Scaling and Performance
Strong scaling measures how simulation wall time decreases as the number of processors increases for a fixed problem size. Ideal strong scaling halves the time when the processor count doubles. Monte Carlo transport typically achieves 85–95% parallel efficiency up to hundreds of cores, with degradation at higher counts due to communication overhead and load imbalance in the fission bank redistribution.
Weak scaling holds the work per processor constant and measures how wall time changes as both problem size and processor count grow together. Monte Carlo weak scaling is generally excellent because adding more particles is embarrassingly parallel — the only limiting factor is the batch-boundary synchronization.
Performance Settings
import openmc
settings = openmc.Settings()
# Population large enough for good parallel efficiency:
# At least 1000 particles per MPI rank, ideally more
settings.particles = 100000 # 100k particles per batch
settings.batches = 200
settings.inactive = 50
# Verbosity 7 prints timing breakdowns (transport, I/O, communication)
settings.verbosity = 7
# For reproducibility across different parallel decompositions,
# OpenMC uses a skip-ahead random number generator. The same
# seed produces the same results regardless of thread/rank count.
settings.seed = 1Tutorial snippet — no separate file in examples repo
Reproducibility: OpenMC's random number generator guarantees identical results for the same seed regardless of the number of threads or MPI ranks. This is achieved through a skip-ahead algorithm that assigns each particle a deterministic subsequence. Changing the particle count or batch count will change results, but changing the parallel decomposition will not.
Memory Considerations
Each MPI rank loads the full geometry, material, and cross-section data, which for a large reactor model with many nuclides can reach several gigabytes. The particle bank is split across ranks, but this is usually a small fraction of total memory. OpenMP threads within a rank share all data, so increasing threads does not increase memory.

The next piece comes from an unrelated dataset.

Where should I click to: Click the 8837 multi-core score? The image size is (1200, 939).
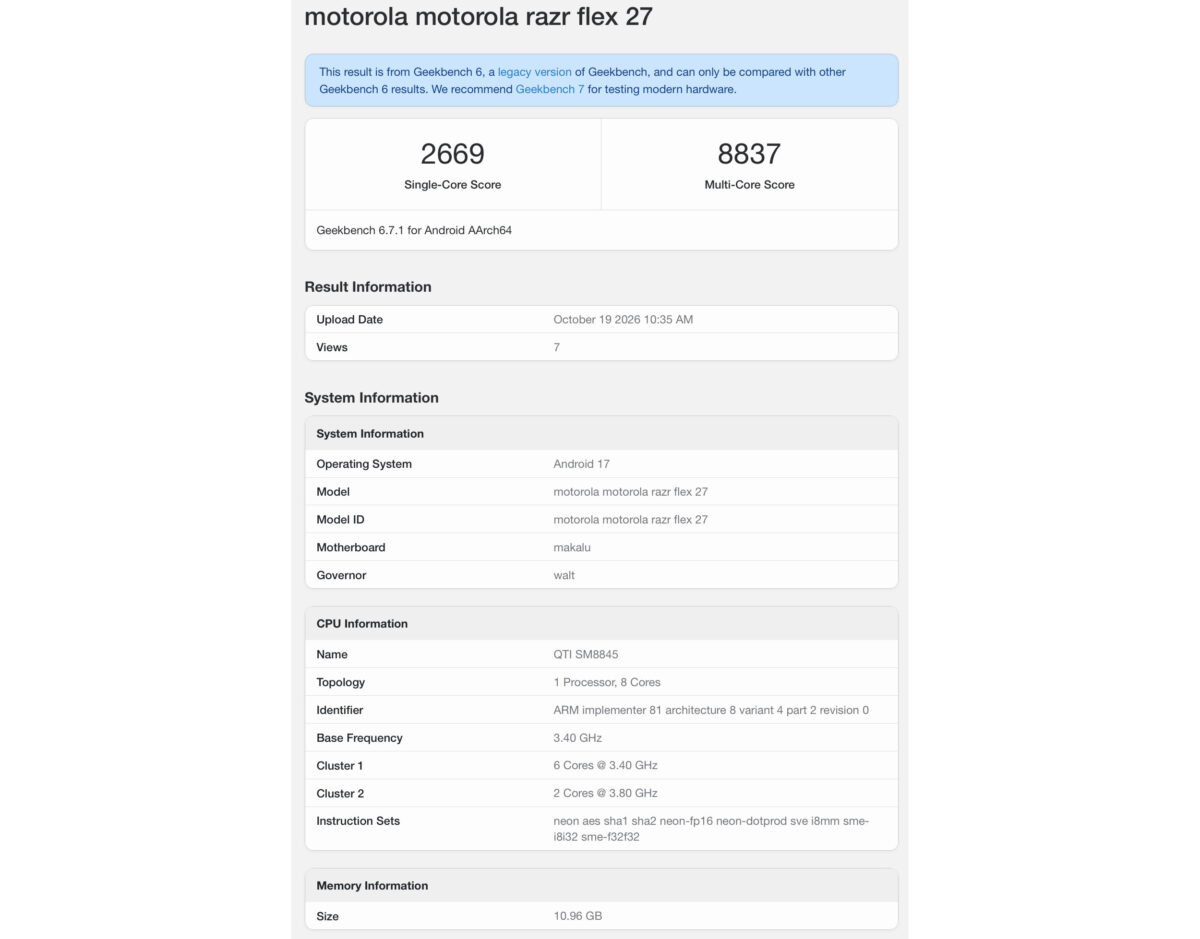pos(749,154)
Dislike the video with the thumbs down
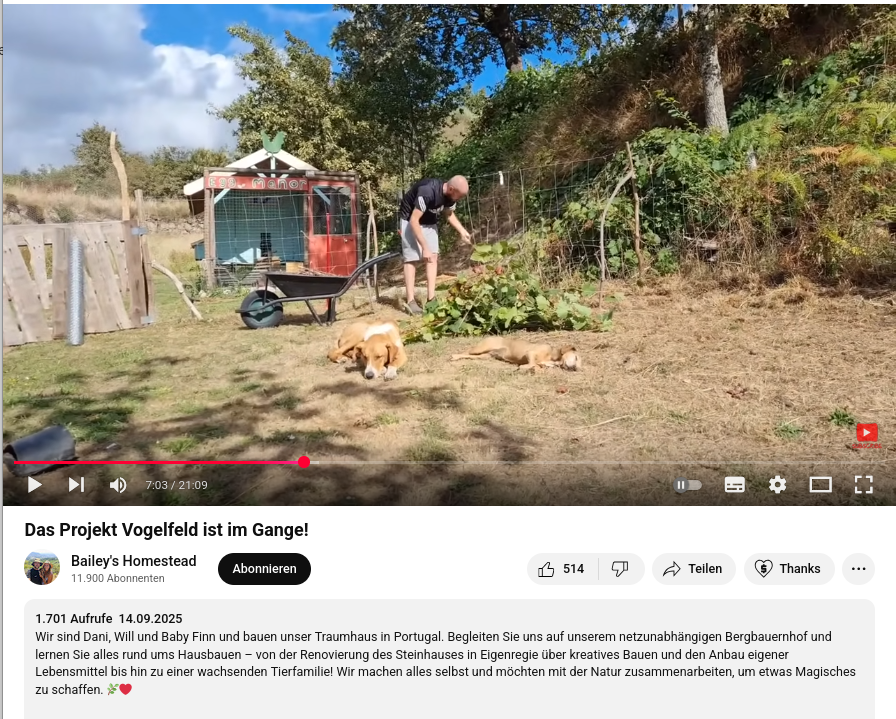896x719 pixels. click(621, 569)

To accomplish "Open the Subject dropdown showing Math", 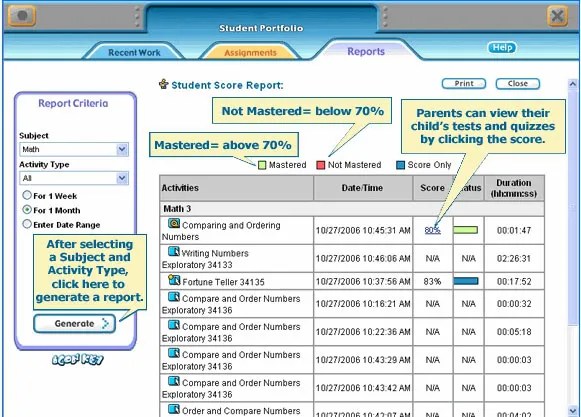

For memory-constrained systems, reducing the number of MPI ranks per node and increasing threads is the primary strategy. If the cross-section data alone exceeds available memory per rank, consider reducing the number of nuclides tracked, using natural-element cross sections where isotopic detail is unnecessary (e.g., structural materials), or moving to nodes with more memory.
Tallies also consume memory proportional to the number of bins × the number of threads (each thread maintains a local accumulation array to avoid contention). A fine 3D mesh tally with many energy groups and scores can dominate memory usage. Reduce tally dimensionality or use triggers to stop the simulation once the desired precision is reached.
Common Issues and Troubleshooting
Typical Parallel Problems
- Slow scaling beyond ~16 threads: Usually caused by NUMA effects on multi-socket systems. Pin threads to cores using
OMP_PROC_BIND=spreadandOMP_PLACES=cores. - Out of memory with many MPI ranks: Each rank duplicates the full cross-section library. Reduce ranks per node and increase threads instead.
- Poor batch-to-batch timing consistency: Uneven fission source distribution can cause load imbalance. Increase inactive batches to allow the source to converge before active batches begin.
- MPI errors on Windows: OpenMC's MPI support is primarily tested on Linux. On Windows, use WSL2 for MPI runs.
- File I/O contention: On shared file systems (NFS, Lustre), many ranks writing statepoints simultaneously can bottleneck. Use
settings.statepoint = {batches: []}to disable automatic statepoints and write only at the end.